On Friday, House Republicans demanded that Hunter Biden appear for a closed-door deposition on Dec. 13, rejecting his demand to testify publicly in exchange for releasing a transcript of the private interview for transparency.

“The subpoenas Mr. Biden has received compel him to appear before the Committees for a deposition; they are not mere suggestions open to Mr. Biden’s interpretation or preference,” the Republican chairman wrote in a letter to attorney Abbe Lowell.

Biden refused their request for closed-door testimony, stating that it could be manipulated.

Biden attorney Abbe Lowell called the investigation into his client a “fishing expedition,” but offered for his client to appear publicly rather than behind closed doors, stating that closed sessions can be selectively leaked and used to manipulate facts.

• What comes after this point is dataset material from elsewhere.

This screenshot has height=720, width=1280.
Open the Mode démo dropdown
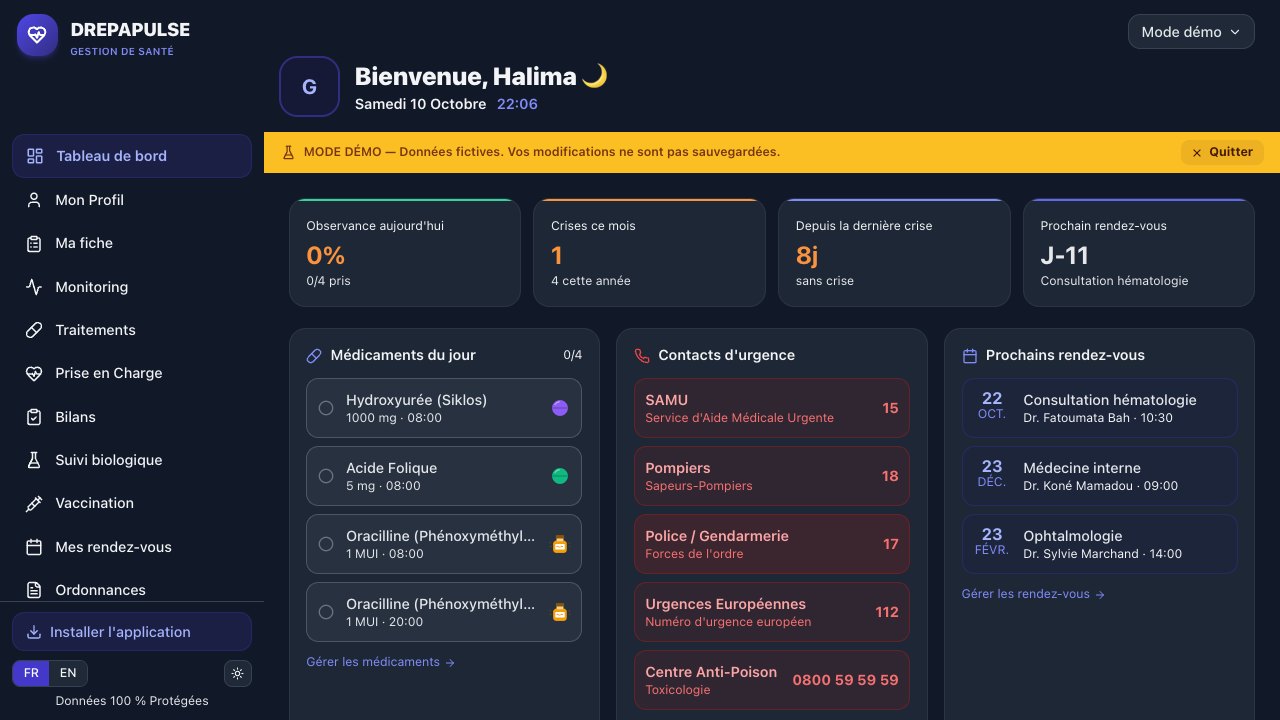[1191, 32]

“A public proceeding would prevent selective leaks, manipulated transcripts, doctored exhibits, or one-sided press statements,” Lowell said.

House Oversight Committee chairman James Comer (R-KY) and Judiciary Committee chairman Jim Jordan (R-OH) wrote in a letter that they were conforming with the approach Republican and Democratic majorities had usually taken when deposing witnesses.

“Hunter Biden is trying to play by his own rules instead of following the rules required of everyone else,” said Comer. “That won’t stand with House Republicans.”

Comer stated Tuesday that Biden could testify publicly in the future, but he is expecting him to sit for a deposition on December 13 as written in the subpoena.

Questions have come up about the ethics surrounding the Biden family’s international business, and lawmakers insist their evidence paints a troubling picture of “influence peddling” in the family’s business dealings, particularly with clients overseas.

Investigators have obtained over 12,000 pages of financial records and conducted interviews with individuals who worked closely with Biden in various capacities.

The committee also submitted subpoenas to the Biden family members and others, including former business associate Rob Walker. The White House called for them to be withdrawn, questioning their legitimacy.

Republicans are considering holding a vote to formally authorize their inquiry in an effort to strengthen their legal standing if the subpoena battle goes to court.